The fridge will keep the seeds cool, but it does suffer from two issues: temperature fluctuations and moisture.

So, it is best to keep seeds in a stable part of the fridge, near the back, rather than in the door, where temperature fluctuations are worst.

You should also take even more care to protect your seeds from moisture if you are going to store them in the fridge.

Alternatively, the freezer offers a more stable environment and fewer temperature fluctuations. 

However, there is the risk that seeds will thaw if you have a power failure, and thawing and re-freezing will reduce their viability.

You should therefore be cautious about storing seeds in the freezer if power failures are likely in your area and you cannot protect your frozen goods during one.

Although being frozen and thawed once is unlikely to have a noticeable impact on the viability of seeds, repeat occurrences will massively reduce their chances of germination.

Additionally, you need to be careful about how you remove the seeds from the fridge or freezer.

The issue here occurs because as seeds warm, moisture will gather on the outsides of the container, which could damage the seeds.

So, you will need to bring them up to room temperature without opening the container (which provides the moisture barrier).

To do this step correctly, set your bag or jar on the kitchen counter and allow it to warm up for 12 hours before you open it so that the seeds stay dry.

Next, allow the seeds to air for a couple of days before planting them. 

Airing should give you the best chances of successful germination. 

And, remember that leaving them open to the air at this point is fine, as a bit of moisture won’t hurt because you are now ready for them to germinate.

Read Also >> The Definitive Guide to Crossbreed Plants

4. Protect Them From Pests

Many animals will eat seeds, including rodents, weevils, beetles, and other insects.

And nibbled seeds will rarely germinate, even if the damage appears minor.

You must therefore protect your seed stores from any pests.

So, if you have rodents, you will need to use a thick plastic or metal container with a locking lid so that they cannot get in.

Conversely, if insects are a problem, make sure the container is airtight. 

Also, you ought to inspect your seeds closely before storing them to make sure you aren’t accidentally storing bugs too.

An airtight container should help kill off any stowaways, as they will not have the oxygen necessary to survive, and they will die before they can eat many of your seeds.

Read Also >> How to Prevent Cross-Pollination

How Long Do Seeds Last?

It’s also essential to think about the lifespan of your seeds when it comes to storing them, as some seeds will keep much better than others.

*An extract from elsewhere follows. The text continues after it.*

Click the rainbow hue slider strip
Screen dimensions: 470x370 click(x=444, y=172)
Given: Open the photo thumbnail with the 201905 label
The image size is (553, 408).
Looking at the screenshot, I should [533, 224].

Although seed viability can vary, you may find the below list helpful in deciding how to store your seeds.

Up to 2 years:

  • Parsnips
  • Sweetcorn
  • Leeks
  • Garlic
  • Onions
  • Peppers

Up to 4 years:

  • Eggplants
  • Watermelons
  • Tomatoes
  • Carrots
  • Beans
  • Sprouts
  • Broccoli
  • Squashes
  • Cabbages

Up to 6 years:

  • Cucumbers
  • Radishes
  • Lettuces

Just remember that these estimates are guidelines only, and they assume that you’ve stored the seeds correctly to prevent early germination or damage.


Storing seeds in the long term involves some careful preparation to ensure they don’t germinate early or get damaged during storage. 

For the most part, keep your seeds in a dry, cool, and dark area and away from pests.